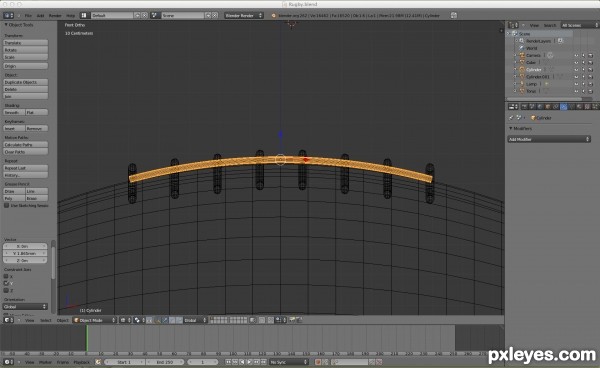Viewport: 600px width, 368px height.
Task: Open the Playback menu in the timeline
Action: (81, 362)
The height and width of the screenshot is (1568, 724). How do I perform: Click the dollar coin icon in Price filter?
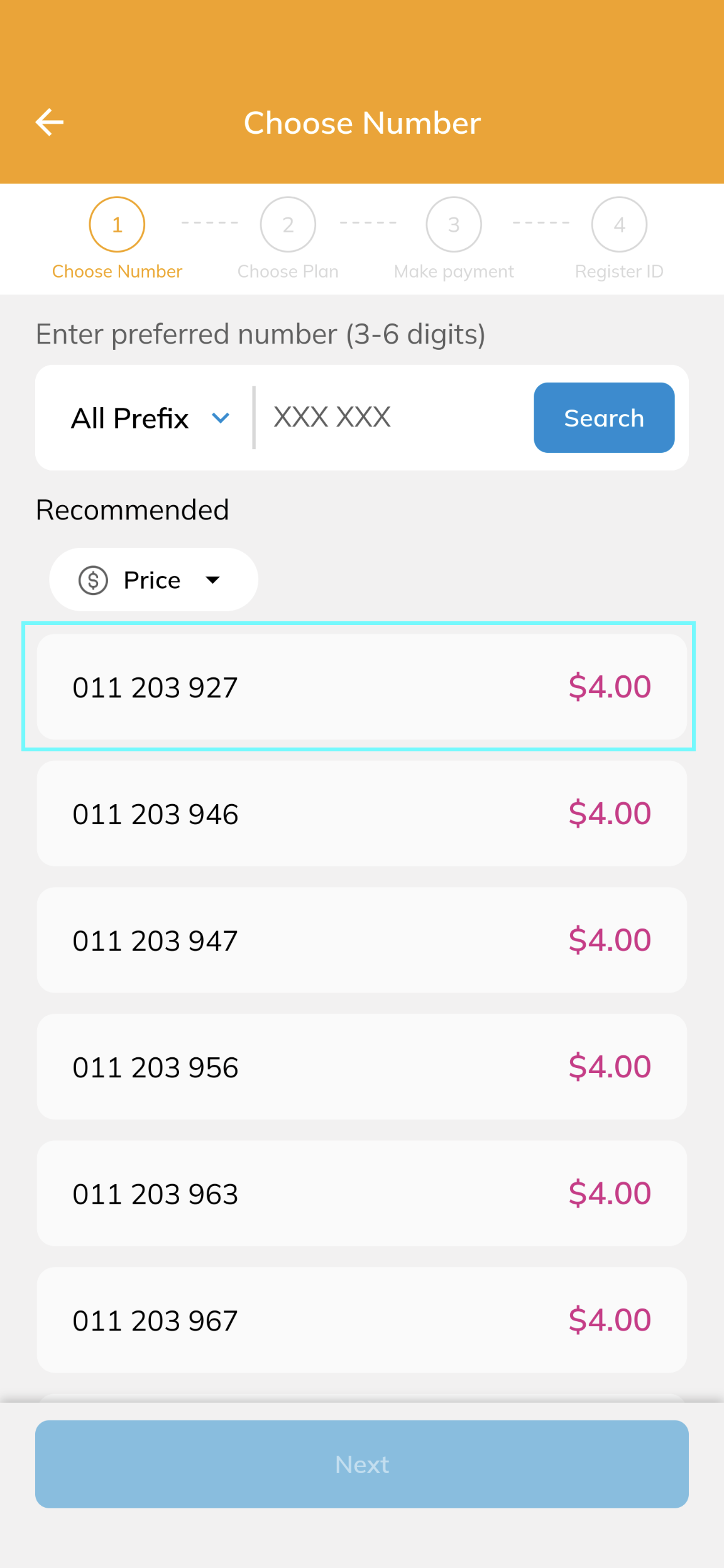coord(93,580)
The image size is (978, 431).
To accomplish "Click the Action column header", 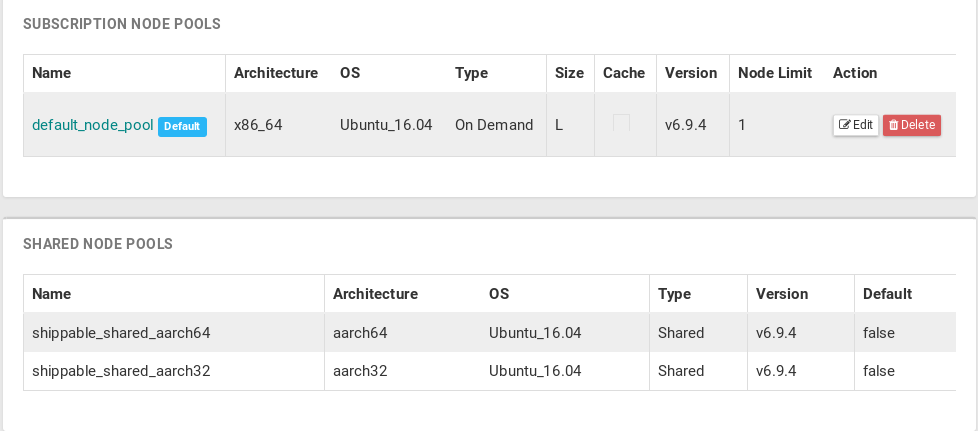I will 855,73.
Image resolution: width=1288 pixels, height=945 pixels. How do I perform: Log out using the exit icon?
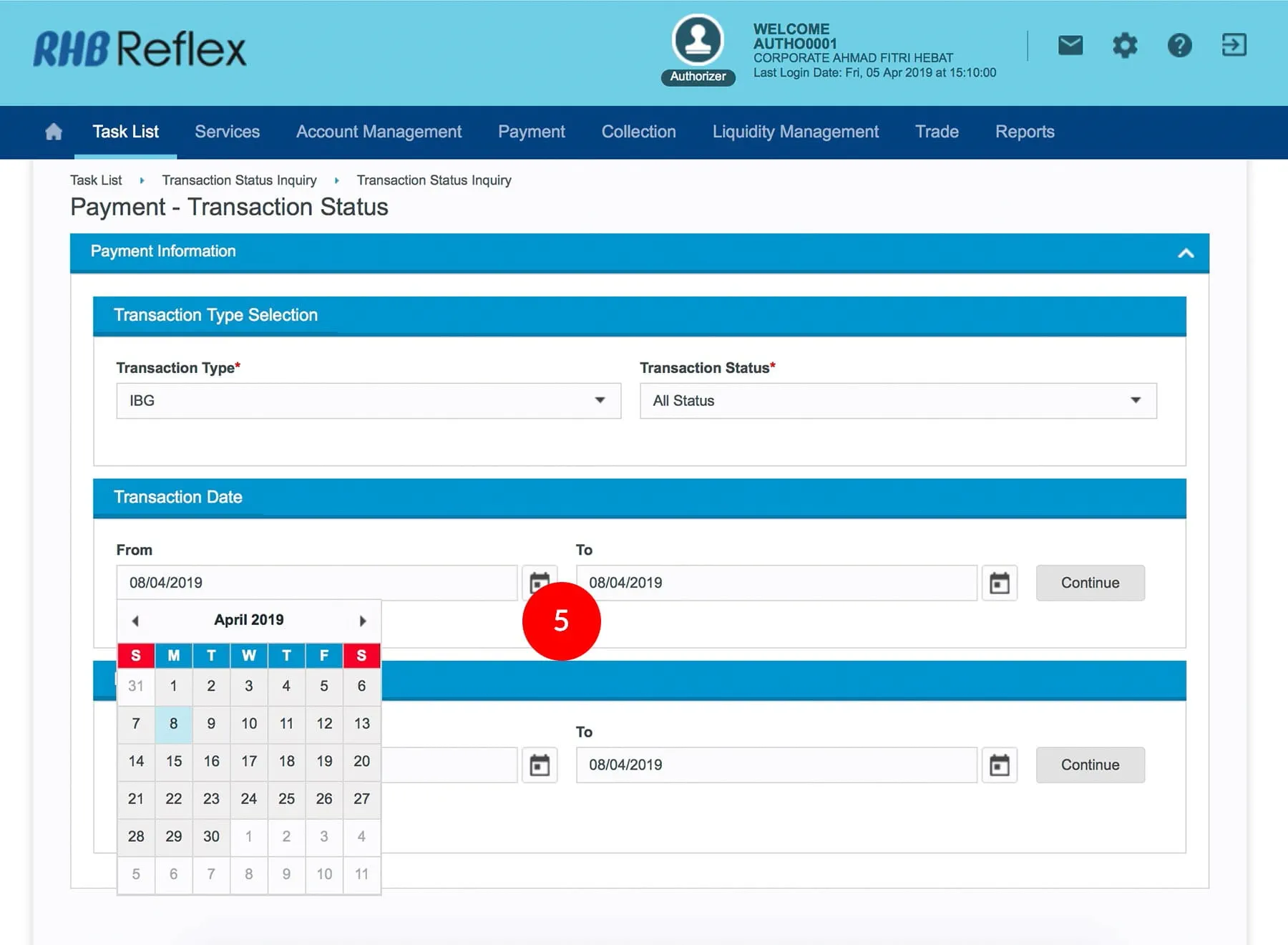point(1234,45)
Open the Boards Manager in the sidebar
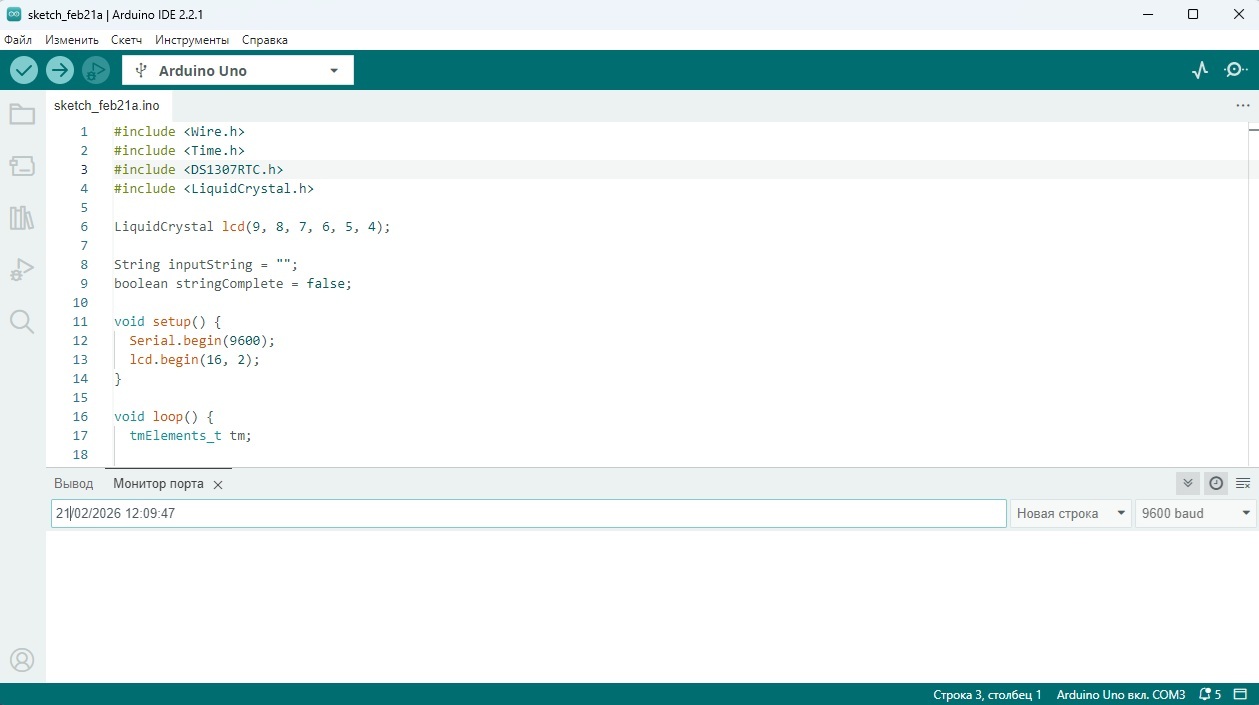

****************************************

Exercise
Reproduce the stretch of records from the very beginning through the line containing "coord(93,580)", without including the pictures.

Answer to this task
Viewport: 600px width, 368px height.
Task: Open the Playback menu in the timeline
Action: (81, 362)
The height and width of the screenshot is (1568, 724). How do I perform: Click the dollar coin icon in Price filter?
coord(93,580)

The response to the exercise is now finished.